What is the future of enlarged vestibular aqueduct syndrome? One, we need larger studies extending into adulthood to see what the epidemiology and what the hearing losses are. Two, I think the future is with the genetic tests. These genetic tests will help define the need for further work-up as well as need for insight into the pathophysiology of what is going on. In particular, isolation of the gene and gene products may allow future target therapy to help stop the hearing loss progression. In my opinion, it is these genetic tests and genetic studies that are going to save these patients’ hearing from progressing, not the middle ear surgeries.

So, that was a lot of information in a short amount of time. What do I want you as an audience to take away? If you take away four things from this talk, these are the four. One, enlarged vestibular aqueduct is the most commonly identified inner ear bony malformation in children with sensorineural hearing loss of unknown cause. Two, the mechanisms of hearing loss and vertigo in enlarged vestibular aqueduct syndrome are not known. Three, literature review supports the feasibility of cochlear implantation in these children, but literature does not support surgical intervention of the inner ear to prevent further hearing loss. Lastly, recommend the early use of hearing aids and caution patients in regards to head trauma and the use of safety mechanisms such as seatbelts and helmets.

Case Presentation:

JA is a 7-year-old Latin-American female, otherwise healthy, who presented to her primary care physician with complaints of hearing loss. Patient had failed multiple hearing screens at school and was first suspected to have hearing loss at 6 years-old. Patient was referred to the Audiology Department and Otolaryngology Department at Texas Children’s Hospital for further assessment. Patient denies history of infection, otalgia, odynophagia, dysphagia, tinnitus, or fluctuating hearing loss.

She has no significant past medical or surgical history and does not take medication. The pregnancy and delivery were uneventful. Language and speech development were not delayed.

Family medical history is negative for consanguinity or early childhood deafness.

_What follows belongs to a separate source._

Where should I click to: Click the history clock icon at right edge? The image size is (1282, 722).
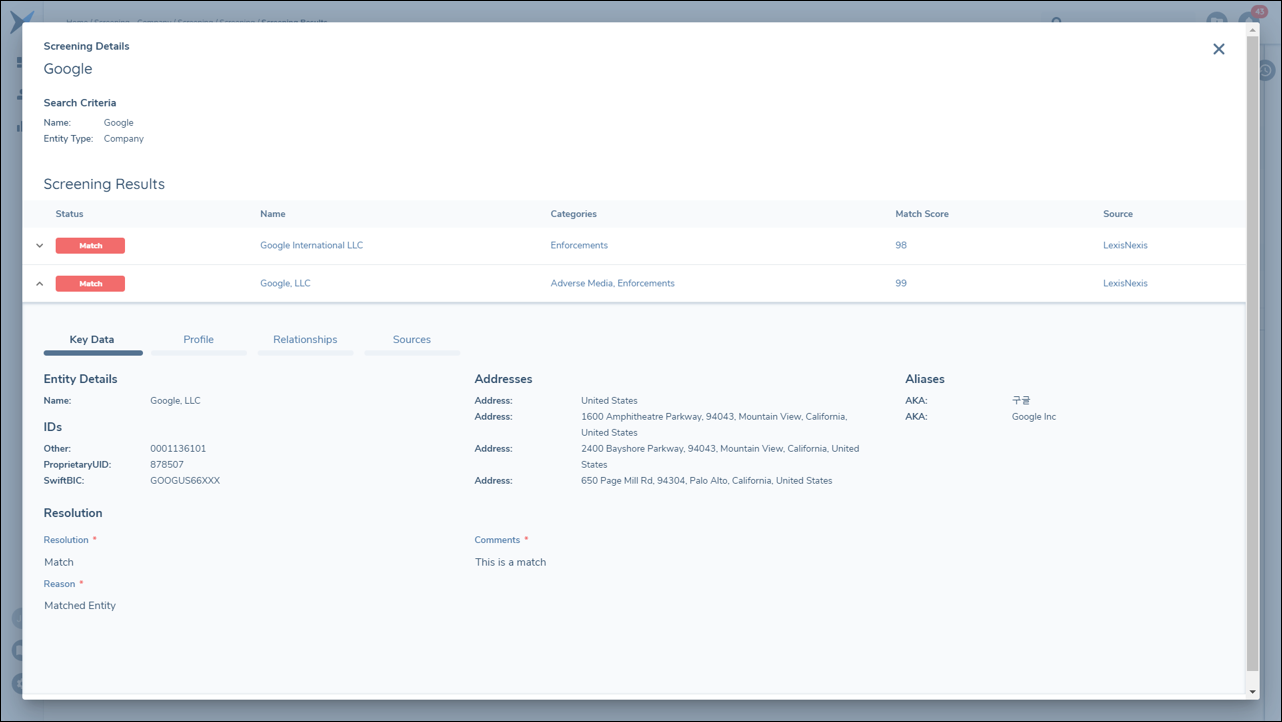point(1266,71)
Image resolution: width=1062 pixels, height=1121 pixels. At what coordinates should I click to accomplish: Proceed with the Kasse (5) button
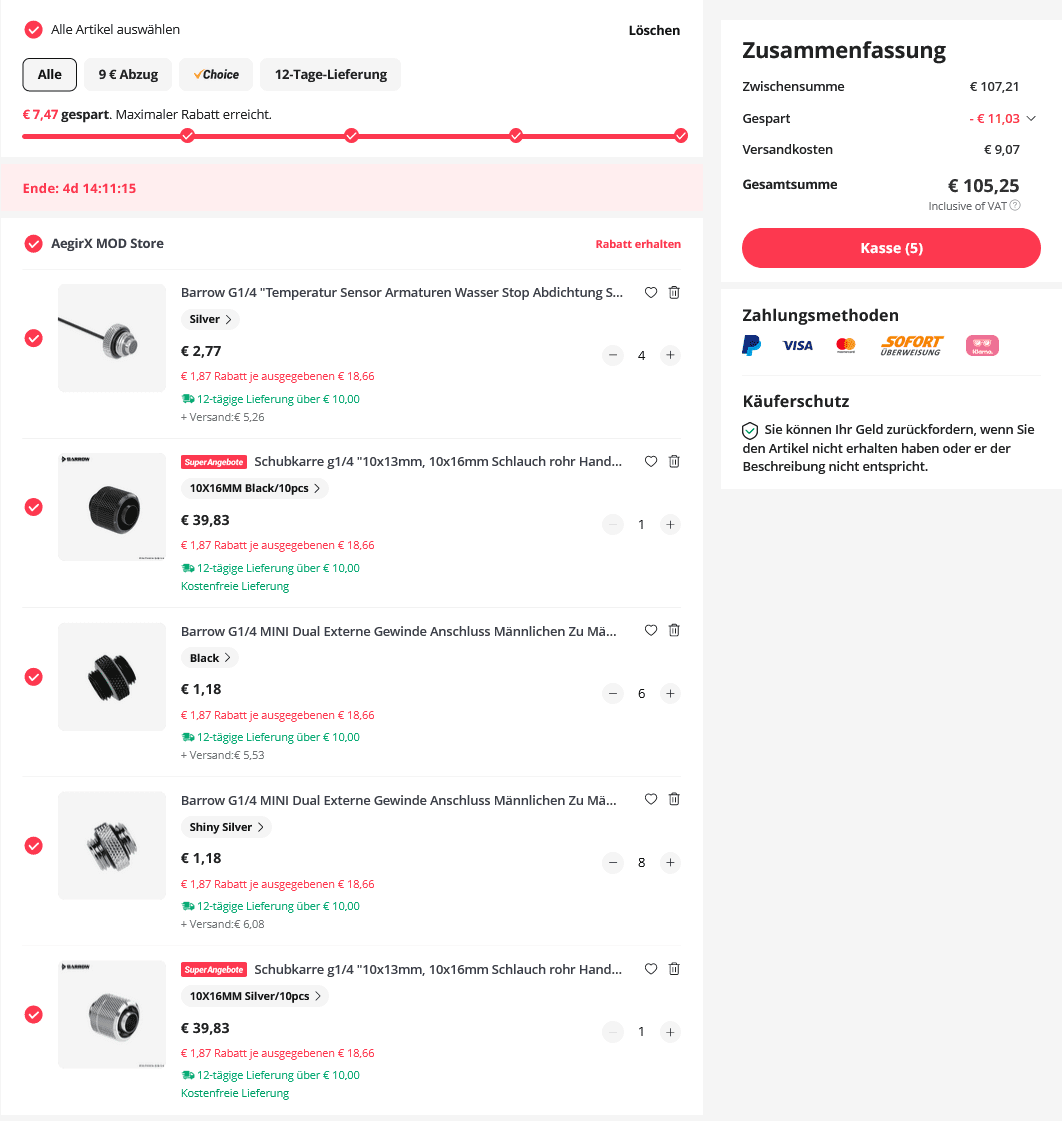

Physical exam revealed no abnormalities. Craniofacial structures were normally developed. The tympanic membranes were intact and mobile with no evidence of ossicular dysfunction. The cranial nerves were intact bilaterally, and cerebellar testing and Rhomberg’s were normal. Routine blood chemistries, urinalysis, and thyroid function tests were normal. FTA ABS, HSV IgM, Rubella IgM, TORCH, and Connexin 26 were negative.

Audiogram revealed a right mild sensorineural loss at 250 hz, sloping to a moderate sensorinuerual loss at 500 Hz-1000Hz and further sloping to a moderately severe to severe SNHL at 1500-8000Hz. Acoustic immittance measures are consistent with normal middle ear function. The left ear revealed hearing within normal limit, acoustic immittance measures are consistent with normal middle ear function.

A CT scan of the temporal bone revealed an enlarged right side vestibular aqueduct which measured approximately 1.8mm. The vestibule, semicircular canals and cochlea appeared normal. The left inner ear was without abnormalities.